Actually, it has been shown that Salmonella expands its population in the liver by increasing the number of infection foci rather than undergoing massive intracellular growth in individual host cells, where the bacterial spreading from the initial infection foci to nearby cells may be facilitated by inducing cytotoxic effects in the infected cells [47, 48]. How sseJ STM reduces the cytotoxicity in S. Typhi is not clear. It is known that the lipid imbalance associated to the presence of lipid DNA Damage inhibitor alcohols, fatty acid and sterols is related to cytotoxicity and apoptosis [49, 50]. Any
process that limits the accumulation of these species is likely to be cytoprotective [50]. One such process involves the presence of different acyltransferase gene Selleck Baf-A1 families that generate neutral lipids or steryl esters from these lipid alcohols [50]. SseJ, that presents glycerophospholipid: cholesterol acyltransferase (GCAT) activity in eukaryotic cells [51], might plausibly contribute to the reduction of the lipid-associated cytoxicity. The precise mechanisms underlying this process is unknown, but one possibility is that the presence of sseJ STM in S. Typhi is affecting the lipid remodelling in the infected cells, in turn reducing the cytotoxicity.

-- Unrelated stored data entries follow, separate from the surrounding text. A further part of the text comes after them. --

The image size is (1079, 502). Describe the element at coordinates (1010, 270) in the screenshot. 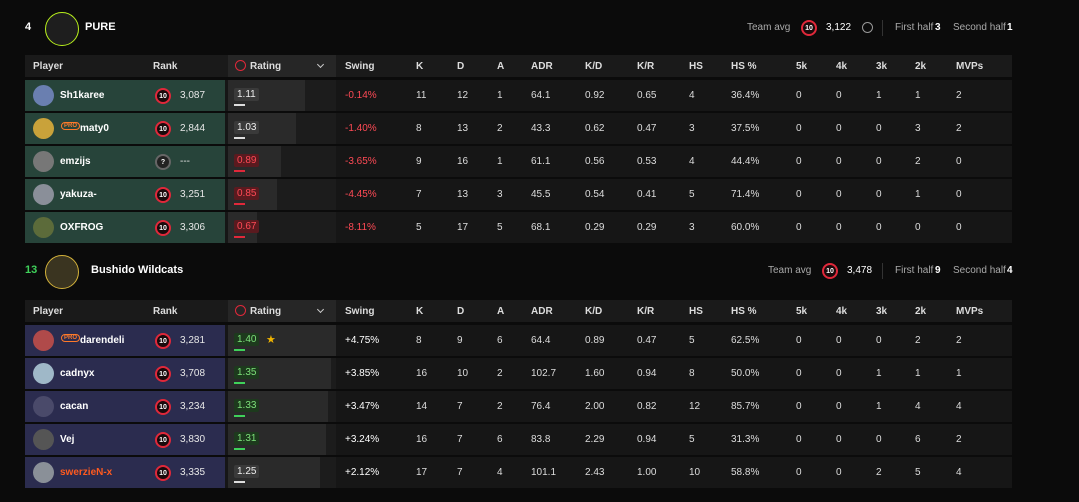

I see `second-half: 4` at that location.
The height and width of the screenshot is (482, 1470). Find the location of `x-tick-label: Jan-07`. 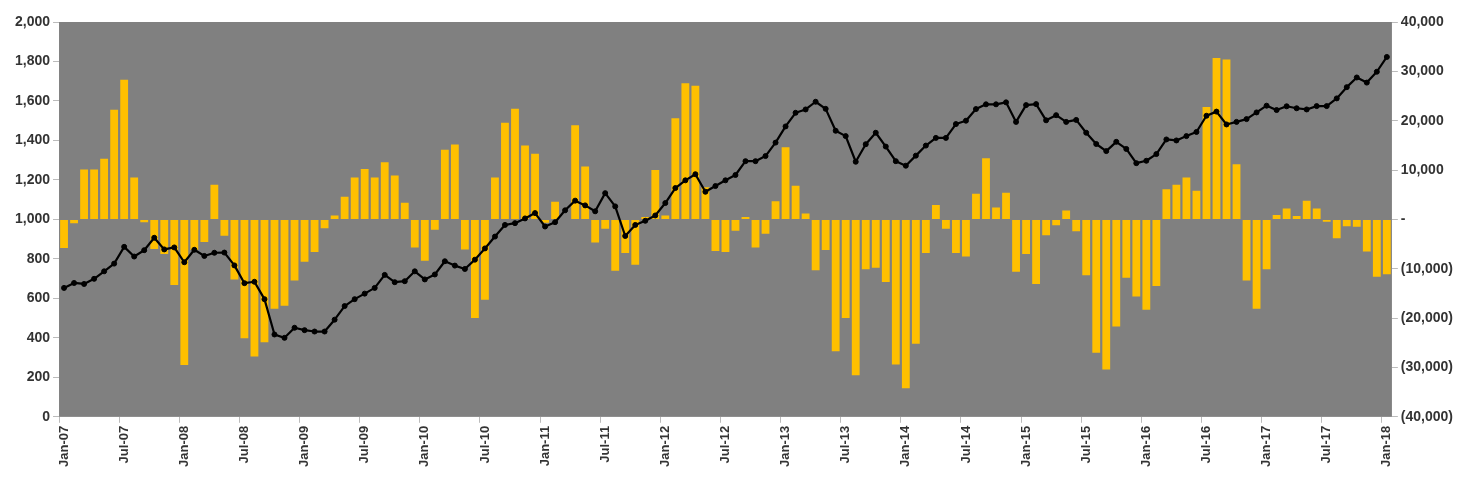

x-tick-label: Jan-07 is located at coordinates (63, 446).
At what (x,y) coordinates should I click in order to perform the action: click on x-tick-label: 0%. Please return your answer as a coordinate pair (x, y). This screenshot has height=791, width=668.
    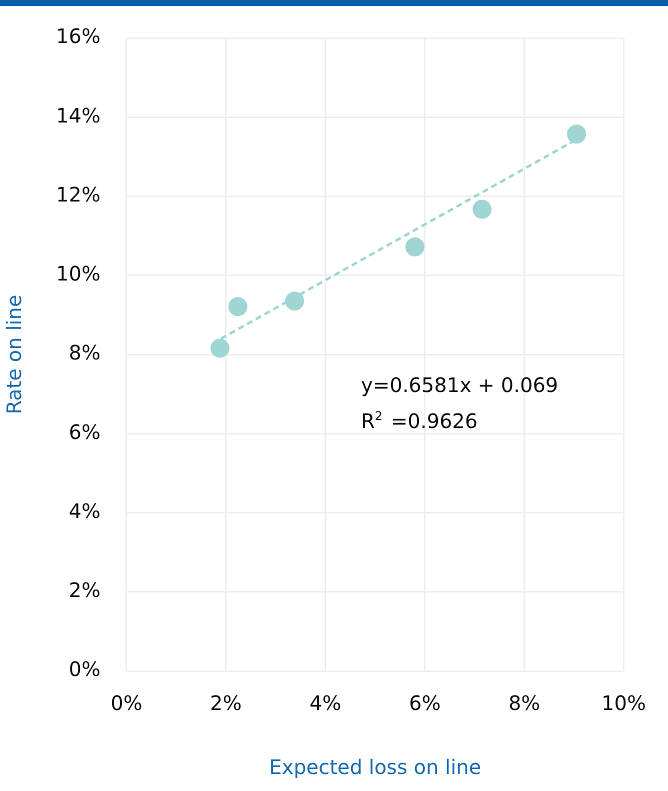
    Looking at the image, I should click on (126, 704).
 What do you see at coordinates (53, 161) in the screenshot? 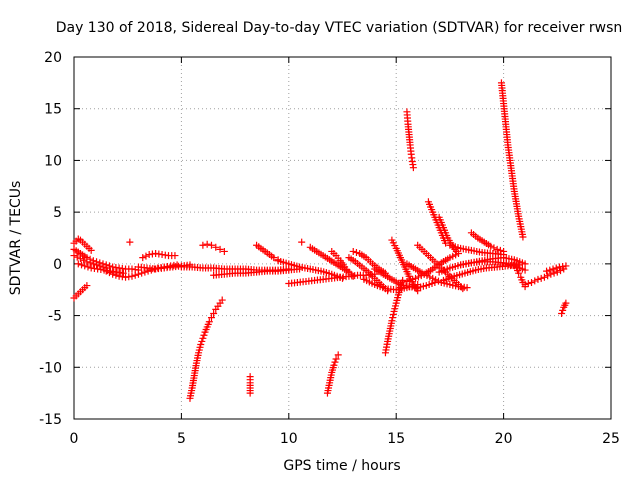
I see `y-tick-label: 10` at bounding box center [53, 161].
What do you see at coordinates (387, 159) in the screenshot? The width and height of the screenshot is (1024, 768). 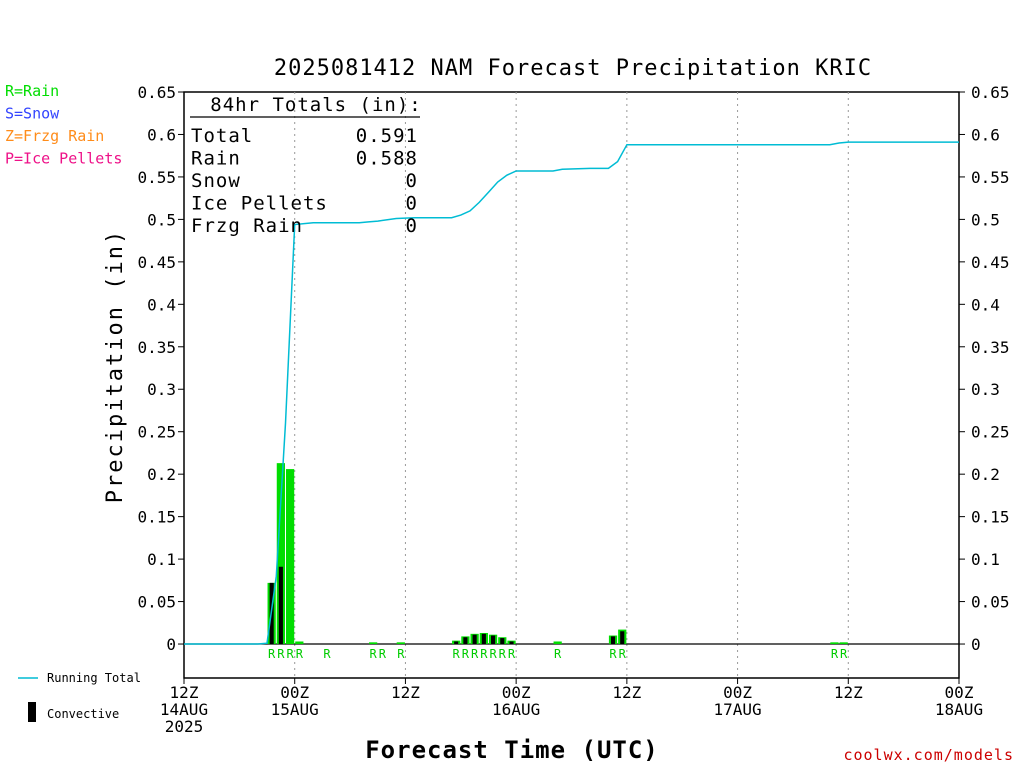 I see `totals-value-1: 0.588` at bounding box center [387, 159].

All our results together suggest that the loss of the sseJ gene in S. Typhi contributed to the adaptation to the systemic infection by increasing the bacterial-induced cytotoxicity and by decreasing the retention/proliferation inside the epithelial cells. Conclusions Based on our results we conclude that the mutation that inactivate the sseJ gene in S. Typhi resulted in evident changes in the behaviour of bacteria in contact with eukaryotic cells, plausibly contributing to the S. Typhi adaptation to the systemic
infection in humans. Methods Bacterial strains, media and growth conditions The S. Typhi and S. Typhimurium strains used in this study are described in Table 2. Strains were routinely grown in Luria-Bertani (LB) selleck chemicals llc medium (Bacto Tryptone 10 g × l-1; Thiamet G Bacto Yeast Extract 5 g × l-1, NaCl 5 g × l-1) at 37°C, with vigorous shaking, or anaerobically by adding an overlay of 500 μl of sterile mineral oil as a barrier to oxygen prior to invasion assays with cultured human cells. When required, the medium was supplemented with antibiotics at the following concentrations: chloramphenicol 20 μg × ml-1, ampicillin 100 μg × ml-1 and kanamycin 50 μg × ml-1. Media were solidified by the addition of agar (15 g × l-1 Bacto agar). Table 2 Bacteria strains and plasmids used in this study Strain or plasmid Relevant characteristic Reference or Source Strains Serovar Typhimurium ATCC14028s Wild-type strain, virulent ATCC LT2 Wild-type strain S.